Une Gersoise porte haut le béret français

Rosabelle Forzy est originaire de Préchac, près de Fleurance. Si la globalité de son parcours de vie se concentre sur le Gers, celle qui exerçait il y peu de temps encore dans l'informatique, a fait le choix de racheter une entreprise du Béarn, presque au cœur du patrimoine français.
 
L'histoire remonte à 2012. Le béret est délaissé depuis quelques années par les Français et la maison Laulhère, fondée à la fin XVIIIe siècle, est contrainte de déposer le bilan. Rosabelle, la fille d'un Gersois lui-même entrepreneur, sait dans quoi elle met les pieds en rachetant l'entreprise. Un vrai pari puisque cette entreprise s'est spécialisée dans la production de béret en 1840. Le marché est porteur pendant des décennies mais la à la fin du XX e siècle, seule une dizaine de fabriques de bérets tiennent encore debout dans le secteur d'Oloron-Saine-Marie, l'un des temples du béret. Cette surreprésentation, à l'époque, faisait profiter le bassin du quasi plein-emploi. Mais la fin du service militaire en 1996 fait flancher les ventes et la descente aux enfers commence pour les gérants de fabrique : deux ans après le rachat de l'entreprise, la maison Laulhère est la dernière fabrique historique de bérets en France. « 90% des personnes ne comprenaient pas notre choix mais on avait un imaginaire autour de ce produit.

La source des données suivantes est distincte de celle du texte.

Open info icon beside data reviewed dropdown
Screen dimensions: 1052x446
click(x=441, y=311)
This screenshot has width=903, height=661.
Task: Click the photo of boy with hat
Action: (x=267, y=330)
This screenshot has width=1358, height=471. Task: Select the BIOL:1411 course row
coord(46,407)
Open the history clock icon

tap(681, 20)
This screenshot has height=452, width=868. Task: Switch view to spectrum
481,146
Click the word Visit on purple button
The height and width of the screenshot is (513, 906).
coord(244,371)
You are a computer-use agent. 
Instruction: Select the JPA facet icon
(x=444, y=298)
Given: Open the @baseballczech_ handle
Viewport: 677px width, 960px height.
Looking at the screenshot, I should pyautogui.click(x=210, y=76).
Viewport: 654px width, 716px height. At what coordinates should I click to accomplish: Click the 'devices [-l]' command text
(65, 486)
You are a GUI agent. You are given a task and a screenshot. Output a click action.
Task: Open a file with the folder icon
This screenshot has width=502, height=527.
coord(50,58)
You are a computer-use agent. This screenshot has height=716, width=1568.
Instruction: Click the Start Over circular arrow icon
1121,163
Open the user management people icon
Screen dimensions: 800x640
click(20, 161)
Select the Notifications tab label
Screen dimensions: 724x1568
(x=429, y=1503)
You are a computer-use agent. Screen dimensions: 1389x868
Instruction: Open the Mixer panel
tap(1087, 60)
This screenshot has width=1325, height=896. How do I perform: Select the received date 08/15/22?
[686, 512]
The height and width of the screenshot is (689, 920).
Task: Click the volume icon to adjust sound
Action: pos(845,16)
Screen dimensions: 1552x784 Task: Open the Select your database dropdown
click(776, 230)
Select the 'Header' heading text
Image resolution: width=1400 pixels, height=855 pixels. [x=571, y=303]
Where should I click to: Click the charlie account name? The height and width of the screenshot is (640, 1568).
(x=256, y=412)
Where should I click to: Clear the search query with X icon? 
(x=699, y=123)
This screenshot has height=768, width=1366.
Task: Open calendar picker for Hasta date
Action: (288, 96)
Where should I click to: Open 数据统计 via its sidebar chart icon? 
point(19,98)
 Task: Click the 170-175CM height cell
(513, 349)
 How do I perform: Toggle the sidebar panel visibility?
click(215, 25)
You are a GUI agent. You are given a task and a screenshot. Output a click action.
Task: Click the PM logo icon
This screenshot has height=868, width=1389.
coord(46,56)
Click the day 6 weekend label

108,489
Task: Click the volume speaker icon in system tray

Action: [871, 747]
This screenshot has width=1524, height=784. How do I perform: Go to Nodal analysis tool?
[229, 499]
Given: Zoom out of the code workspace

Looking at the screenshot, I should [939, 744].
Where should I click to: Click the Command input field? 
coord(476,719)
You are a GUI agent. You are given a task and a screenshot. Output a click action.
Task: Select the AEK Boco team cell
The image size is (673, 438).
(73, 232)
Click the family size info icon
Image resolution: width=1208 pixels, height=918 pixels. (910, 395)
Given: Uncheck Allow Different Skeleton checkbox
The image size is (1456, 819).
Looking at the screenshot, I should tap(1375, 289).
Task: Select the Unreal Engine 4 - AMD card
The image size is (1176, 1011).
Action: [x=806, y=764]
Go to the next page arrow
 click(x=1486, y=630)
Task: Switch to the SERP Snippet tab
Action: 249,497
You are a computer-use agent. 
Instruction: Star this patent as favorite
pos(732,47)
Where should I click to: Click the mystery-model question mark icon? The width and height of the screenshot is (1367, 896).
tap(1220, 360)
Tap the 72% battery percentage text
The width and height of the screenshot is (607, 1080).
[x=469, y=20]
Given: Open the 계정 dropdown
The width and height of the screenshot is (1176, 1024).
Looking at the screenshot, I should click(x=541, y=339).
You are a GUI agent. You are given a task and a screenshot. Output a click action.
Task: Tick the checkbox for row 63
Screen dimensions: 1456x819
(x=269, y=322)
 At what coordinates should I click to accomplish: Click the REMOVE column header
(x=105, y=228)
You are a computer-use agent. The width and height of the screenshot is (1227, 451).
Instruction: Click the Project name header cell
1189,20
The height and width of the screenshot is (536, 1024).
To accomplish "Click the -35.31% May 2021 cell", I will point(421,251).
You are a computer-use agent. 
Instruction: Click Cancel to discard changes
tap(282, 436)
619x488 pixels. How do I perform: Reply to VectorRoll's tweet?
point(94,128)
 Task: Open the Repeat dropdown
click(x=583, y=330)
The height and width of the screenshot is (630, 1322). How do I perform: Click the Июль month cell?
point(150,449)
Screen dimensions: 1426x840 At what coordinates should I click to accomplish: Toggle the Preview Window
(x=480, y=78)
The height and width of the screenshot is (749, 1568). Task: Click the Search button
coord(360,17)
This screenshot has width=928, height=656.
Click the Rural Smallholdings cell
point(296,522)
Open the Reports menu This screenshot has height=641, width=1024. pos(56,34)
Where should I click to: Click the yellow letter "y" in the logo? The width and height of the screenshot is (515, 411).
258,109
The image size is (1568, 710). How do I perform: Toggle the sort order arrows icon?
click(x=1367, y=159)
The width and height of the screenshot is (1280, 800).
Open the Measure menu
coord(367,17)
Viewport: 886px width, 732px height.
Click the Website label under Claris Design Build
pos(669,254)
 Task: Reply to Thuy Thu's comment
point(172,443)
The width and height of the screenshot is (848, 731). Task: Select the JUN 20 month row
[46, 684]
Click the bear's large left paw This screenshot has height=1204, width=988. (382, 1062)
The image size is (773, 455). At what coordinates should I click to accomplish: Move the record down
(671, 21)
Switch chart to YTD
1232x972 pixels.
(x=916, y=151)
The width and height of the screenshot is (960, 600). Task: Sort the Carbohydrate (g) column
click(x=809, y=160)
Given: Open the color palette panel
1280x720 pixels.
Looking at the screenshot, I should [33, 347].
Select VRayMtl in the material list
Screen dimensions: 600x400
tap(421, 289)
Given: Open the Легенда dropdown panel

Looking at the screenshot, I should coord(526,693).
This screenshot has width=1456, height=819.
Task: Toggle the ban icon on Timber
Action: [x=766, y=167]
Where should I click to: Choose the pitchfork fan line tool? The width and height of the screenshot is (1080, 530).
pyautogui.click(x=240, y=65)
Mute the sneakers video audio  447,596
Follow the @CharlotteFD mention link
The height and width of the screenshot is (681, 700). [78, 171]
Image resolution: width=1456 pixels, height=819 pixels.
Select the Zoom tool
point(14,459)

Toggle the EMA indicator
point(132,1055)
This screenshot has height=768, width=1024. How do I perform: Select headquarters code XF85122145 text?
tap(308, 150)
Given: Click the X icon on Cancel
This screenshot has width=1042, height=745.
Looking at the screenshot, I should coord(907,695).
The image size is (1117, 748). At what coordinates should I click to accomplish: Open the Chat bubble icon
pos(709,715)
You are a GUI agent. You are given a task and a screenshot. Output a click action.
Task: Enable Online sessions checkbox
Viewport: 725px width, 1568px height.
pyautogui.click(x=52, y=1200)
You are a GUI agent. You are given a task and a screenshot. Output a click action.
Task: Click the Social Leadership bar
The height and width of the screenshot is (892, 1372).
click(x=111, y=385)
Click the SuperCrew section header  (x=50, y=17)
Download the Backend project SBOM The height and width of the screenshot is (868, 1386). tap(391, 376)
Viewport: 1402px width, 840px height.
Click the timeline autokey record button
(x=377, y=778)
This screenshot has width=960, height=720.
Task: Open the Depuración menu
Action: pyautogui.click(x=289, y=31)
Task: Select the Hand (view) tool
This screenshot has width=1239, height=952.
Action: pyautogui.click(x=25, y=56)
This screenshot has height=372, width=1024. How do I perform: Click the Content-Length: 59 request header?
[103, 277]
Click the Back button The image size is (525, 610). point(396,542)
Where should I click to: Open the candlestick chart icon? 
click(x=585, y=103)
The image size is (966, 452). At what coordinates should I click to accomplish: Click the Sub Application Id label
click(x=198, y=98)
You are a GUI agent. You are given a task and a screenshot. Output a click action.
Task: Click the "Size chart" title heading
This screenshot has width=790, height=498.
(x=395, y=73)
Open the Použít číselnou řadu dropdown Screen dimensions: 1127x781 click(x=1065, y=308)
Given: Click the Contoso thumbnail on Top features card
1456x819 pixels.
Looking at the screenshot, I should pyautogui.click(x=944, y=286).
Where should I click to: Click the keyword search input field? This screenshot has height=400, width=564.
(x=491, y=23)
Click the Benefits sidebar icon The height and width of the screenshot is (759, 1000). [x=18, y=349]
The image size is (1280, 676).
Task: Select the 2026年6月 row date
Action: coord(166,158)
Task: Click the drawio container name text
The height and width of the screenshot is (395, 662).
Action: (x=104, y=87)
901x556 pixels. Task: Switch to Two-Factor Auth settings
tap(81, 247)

Mine de rien, ce béret fait partie de notre histoire. Le béret c'était le Che, Bonnie and Clyde, les Black panthers. Je sentais qu'on allait rendre de la noblesse à ce produit ». Aujourd'hui, l'entreprise emploie 58 personnes, produit 250 000 bérets chaque année et cherche encore à s'exporter. Pourtant rien ne prédestinait Rosabelle à entrer dans ce secteur.
 
« J'ai pris l'histoire en pleine figure »
 
Avant de se faire une place dans le monde de l'entrepreneuriat, Rosabelle se prêtait au domaine de l'informatique. Mais... « Bien avant la crise sanitaire, j'ai soudainement ressenti le besoin d'un retour à l'essentiel et cette opportunité faisait sens. Dans ces lieux de fabrique, vous prenez toute une histoire en pleine figure. Il y a un passé, un savoir-faire, une passion. J'étais séduite par l'idée mais surtout persuadée de la viabilité du produit ».
 
L'étranger, 50% de la clientèle
Si les Français ont boycotté pendant de nombreuses années le béret, les étrangers eux, le plébiscitent. Surtout en Asie. « La moitié de ma clientèle est représentée par des étrangers. La clientèle française avait une vision archaïque du béret, mais les étrangers trouvent ça magnifique, très "frenchie" ». Japon, Corée-du-Sud, Etats-Unis : voilà les trois mastodontes de la consommation du béret gascon. « Au Japon, beaucoup de personnes le portent, peut-être qu'un jour nous aurons une fabrique là-bas », dit en souriant Rosabelle.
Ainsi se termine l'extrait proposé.